***** SOURCE INFORMATION
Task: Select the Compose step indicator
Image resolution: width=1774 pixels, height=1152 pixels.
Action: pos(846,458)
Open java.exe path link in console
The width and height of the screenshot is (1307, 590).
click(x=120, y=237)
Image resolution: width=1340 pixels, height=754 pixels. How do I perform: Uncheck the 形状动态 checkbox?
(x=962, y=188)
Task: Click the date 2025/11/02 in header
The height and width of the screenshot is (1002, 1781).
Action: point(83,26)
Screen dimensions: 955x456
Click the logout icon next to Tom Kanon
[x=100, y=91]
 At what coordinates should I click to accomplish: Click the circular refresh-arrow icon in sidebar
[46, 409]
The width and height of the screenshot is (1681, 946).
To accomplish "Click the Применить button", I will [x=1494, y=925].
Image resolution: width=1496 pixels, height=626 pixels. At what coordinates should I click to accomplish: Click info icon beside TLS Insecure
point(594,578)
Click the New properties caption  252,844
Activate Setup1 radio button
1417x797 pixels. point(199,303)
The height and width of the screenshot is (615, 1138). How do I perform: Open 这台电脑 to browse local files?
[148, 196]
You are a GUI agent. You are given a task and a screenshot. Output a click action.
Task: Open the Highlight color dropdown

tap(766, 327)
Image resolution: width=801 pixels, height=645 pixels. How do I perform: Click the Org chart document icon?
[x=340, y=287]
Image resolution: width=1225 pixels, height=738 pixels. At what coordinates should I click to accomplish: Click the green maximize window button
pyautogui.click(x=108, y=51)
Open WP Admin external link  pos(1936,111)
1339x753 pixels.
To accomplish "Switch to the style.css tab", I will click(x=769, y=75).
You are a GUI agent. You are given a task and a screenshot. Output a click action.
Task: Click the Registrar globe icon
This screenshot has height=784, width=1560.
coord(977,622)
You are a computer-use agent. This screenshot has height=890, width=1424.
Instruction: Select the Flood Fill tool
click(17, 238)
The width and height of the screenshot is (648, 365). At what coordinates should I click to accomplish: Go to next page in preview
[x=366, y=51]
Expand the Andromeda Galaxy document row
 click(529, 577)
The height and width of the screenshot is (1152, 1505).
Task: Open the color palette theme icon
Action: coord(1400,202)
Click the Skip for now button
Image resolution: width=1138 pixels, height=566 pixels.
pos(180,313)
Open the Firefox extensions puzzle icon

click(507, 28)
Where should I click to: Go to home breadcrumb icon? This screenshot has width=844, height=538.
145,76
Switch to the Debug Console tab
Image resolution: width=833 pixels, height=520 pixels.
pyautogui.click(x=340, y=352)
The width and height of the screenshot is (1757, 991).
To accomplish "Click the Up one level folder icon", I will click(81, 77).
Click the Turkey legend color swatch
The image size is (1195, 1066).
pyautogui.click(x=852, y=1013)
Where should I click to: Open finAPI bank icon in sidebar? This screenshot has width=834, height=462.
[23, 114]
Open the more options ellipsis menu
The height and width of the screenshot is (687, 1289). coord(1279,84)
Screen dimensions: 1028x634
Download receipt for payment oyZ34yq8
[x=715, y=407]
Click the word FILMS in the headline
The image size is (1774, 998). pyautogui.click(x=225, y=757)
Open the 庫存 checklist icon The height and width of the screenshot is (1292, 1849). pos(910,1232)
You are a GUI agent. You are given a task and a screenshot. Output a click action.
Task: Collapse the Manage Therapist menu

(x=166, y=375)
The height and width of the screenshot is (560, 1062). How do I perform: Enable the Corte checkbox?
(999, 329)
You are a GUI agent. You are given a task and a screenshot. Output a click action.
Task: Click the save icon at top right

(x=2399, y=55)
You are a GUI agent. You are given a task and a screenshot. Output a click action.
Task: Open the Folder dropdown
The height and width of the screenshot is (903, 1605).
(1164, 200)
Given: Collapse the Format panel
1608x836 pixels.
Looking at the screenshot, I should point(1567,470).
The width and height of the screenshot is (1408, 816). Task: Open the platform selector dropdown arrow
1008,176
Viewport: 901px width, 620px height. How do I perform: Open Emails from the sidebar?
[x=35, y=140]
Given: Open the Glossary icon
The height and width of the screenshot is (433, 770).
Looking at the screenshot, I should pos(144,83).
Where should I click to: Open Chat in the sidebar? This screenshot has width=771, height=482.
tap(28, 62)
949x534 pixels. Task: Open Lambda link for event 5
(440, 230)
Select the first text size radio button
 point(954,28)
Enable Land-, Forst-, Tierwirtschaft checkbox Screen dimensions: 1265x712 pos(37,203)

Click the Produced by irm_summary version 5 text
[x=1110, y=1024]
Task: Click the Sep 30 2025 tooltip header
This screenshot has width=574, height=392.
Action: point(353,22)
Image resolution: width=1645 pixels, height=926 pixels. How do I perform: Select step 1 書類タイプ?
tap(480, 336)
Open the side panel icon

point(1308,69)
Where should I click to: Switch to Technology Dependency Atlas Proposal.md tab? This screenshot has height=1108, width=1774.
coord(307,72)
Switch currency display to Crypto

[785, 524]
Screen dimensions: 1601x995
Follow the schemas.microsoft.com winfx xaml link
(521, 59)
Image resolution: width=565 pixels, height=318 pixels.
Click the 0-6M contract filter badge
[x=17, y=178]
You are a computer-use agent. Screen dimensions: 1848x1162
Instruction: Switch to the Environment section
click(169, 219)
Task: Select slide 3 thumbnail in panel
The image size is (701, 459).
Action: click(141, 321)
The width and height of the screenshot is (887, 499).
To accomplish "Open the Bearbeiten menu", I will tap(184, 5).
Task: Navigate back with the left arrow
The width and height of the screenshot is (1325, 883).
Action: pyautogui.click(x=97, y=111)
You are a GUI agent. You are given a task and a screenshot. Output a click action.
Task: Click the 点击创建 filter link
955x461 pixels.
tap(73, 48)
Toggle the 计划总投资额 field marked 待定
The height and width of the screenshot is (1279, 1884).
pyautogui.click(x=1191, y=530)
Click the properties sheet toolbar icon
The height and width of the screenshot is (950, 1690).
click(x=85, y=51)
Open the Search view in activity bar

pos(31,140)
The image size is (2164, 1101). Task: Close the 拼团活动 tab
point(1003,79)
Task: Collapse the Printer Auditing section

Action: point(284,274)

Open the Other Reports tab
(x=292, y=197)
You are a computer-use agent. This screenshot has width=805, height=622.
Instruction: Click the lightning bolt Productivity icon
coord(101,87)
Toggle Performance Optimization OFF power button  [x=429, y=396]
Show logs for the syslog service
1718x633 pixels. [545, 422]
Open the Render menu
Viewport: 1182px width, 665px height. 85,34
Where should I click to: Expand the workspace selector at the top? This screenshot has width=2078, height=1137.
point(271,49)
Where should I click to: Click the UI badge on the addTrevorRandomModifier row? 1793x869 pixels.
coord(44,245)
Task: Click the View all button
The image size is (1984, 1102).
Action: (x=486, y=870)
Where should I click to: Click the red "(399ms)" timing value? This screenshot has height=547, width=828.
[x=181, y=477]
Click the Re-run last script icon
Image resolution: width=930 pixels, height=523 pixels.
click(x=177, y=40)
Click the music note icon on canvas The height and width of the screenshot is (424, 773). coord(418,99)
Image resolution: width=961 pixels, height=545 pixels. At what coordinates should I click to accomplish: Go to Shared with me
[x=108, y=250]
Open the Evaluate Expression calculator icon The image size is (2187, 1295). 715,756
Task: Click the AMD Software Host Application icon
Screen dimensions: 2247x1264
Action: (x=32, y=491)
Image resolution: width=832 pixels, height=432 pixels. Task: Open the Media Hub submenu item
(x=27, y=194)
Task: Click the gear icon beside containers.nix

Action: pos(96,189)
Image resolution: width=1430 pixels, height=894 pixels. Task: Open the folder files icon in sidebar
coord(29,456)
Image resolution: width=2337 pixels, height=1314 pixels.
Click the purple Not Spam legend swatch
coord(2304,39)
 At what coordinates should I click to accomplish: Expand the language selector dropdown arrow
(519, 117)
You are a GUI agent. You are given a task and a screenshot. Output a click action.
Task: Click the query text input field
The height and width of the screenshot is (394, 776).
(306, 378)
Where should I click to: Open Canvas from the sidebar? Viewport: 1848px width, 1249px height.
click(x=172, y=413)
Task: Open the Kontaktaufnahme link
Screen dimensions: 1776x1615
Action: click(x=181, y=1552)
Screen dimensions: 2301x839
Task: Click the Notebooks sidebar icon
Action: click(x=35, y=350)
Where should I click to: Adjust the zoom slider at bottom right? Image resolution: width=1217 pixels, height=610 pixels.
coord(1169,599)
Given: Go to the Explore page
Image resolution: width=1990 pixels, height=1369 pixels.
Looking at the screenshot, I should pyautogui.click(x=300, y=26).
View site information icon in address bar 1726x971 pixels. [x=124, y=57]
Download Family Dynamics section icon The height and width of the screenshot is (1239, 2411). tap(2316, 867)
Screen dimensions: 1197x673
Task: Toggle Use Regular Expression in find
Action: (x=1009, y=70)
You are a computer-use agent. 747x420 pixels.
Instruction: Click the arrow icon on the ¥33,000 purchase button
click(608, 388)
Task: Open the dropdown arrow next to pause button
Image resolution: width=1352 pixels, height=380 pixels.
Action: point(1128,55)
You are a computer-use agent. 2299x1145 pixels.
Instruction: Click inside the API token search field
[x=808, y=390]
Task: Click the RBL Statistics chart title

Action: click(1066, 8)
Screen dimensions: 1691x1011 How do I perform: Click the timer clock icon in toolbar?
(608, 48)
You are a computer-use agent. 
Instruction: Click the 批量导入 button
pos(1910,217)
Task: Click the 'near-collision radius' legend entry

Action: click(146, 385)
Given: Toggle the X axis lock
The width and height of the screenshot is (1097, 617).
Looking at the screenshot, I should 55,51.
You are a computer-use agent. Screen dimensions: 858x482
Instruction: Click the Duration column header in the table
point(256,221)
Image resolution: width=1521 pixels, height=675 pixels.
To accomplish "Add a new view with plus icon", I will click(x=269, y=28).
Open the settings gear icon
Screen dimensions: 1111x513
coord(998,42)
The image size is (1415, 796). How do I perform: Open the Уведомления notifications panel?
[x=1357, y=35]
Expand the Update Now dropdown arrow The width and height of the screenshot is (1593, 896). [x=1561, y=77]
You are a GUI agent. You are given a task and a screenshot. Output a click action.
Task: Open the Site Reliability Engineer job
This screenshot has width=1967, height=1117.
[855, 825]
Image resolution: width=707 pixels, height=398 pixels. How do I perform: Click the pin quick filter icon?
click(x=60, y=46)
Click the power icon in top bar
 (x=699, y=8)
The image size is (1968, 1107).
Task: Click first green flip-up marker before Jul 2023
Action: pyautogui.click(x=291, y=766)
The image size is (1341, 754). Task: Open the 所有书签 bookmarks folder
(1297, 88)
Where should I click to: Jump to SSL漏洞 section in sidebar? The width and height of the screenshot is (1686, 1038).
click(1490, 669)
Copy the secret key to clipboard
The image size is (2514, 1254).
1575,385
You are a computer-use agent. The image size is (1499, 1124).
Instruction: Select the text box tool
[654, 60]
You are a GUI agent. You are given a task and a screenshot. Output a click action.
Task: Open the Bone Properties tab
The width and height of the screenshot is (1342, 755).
**********
EXERCISE INSTRUCTIONS -> Pick each line holding "computer" out of the entries above and return it.

TASK OUTPUT ->
You are a computer-use agent. This screenshot has height=890, width=1424.
You are a computer-use agent. Screen dimensions: 1848x1162
You are a computer-use agent. This screenshot has width=805, height=622.
You are a computer-use agent. 747x420 pixels.
You are a computer-use agent. 2299x1145 pixels.
You are a computer-use agent. 
You are a computer-use agent. Screen dimensions: 858x482
You are a computer-use agent. The image size is (1499, 1124).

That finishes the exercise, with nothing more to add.